▶ _依頼_
下の行をすべて、一字一句変えずにそのまま書き出してください。画像は答えに含めないでください。

▶ _与えられた行_
____

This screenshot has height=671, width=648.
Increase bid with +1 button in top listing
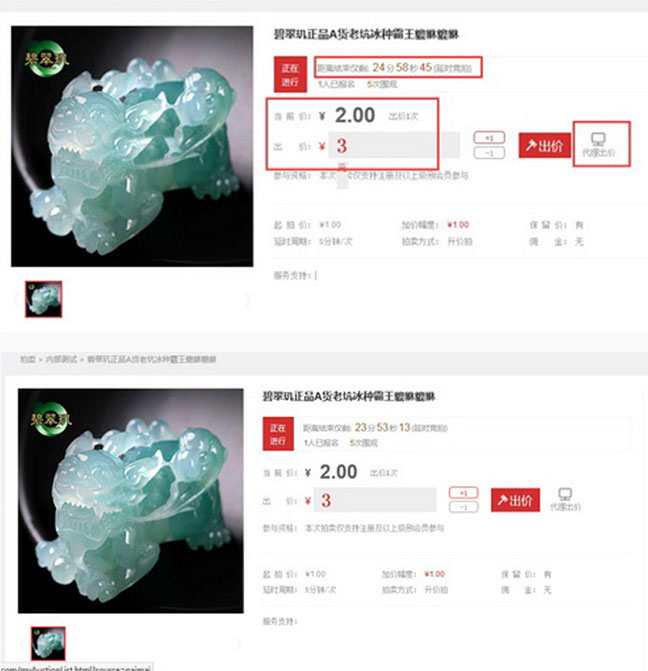pos(489,138)

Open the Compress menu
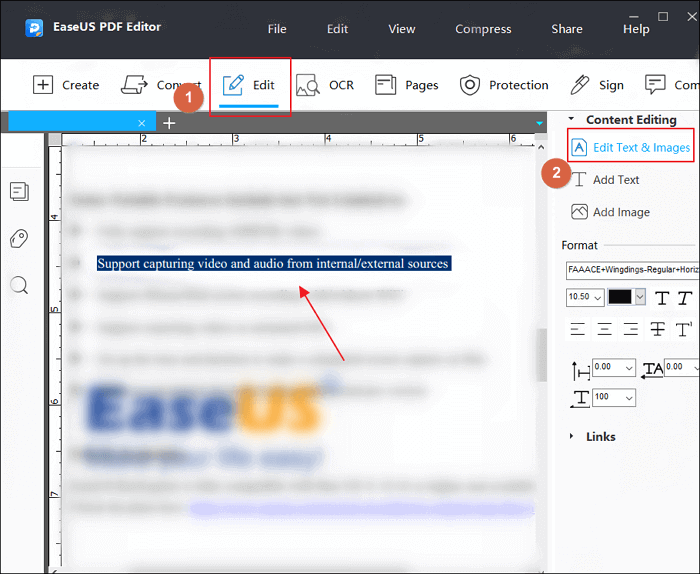tap(483, 29)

____

▶ _最終回答_
This screenshot has height=671, width=648.
Increase bid with +1 button in top listing
pos(489,138)

Open the Compress menu
tap(483, 29)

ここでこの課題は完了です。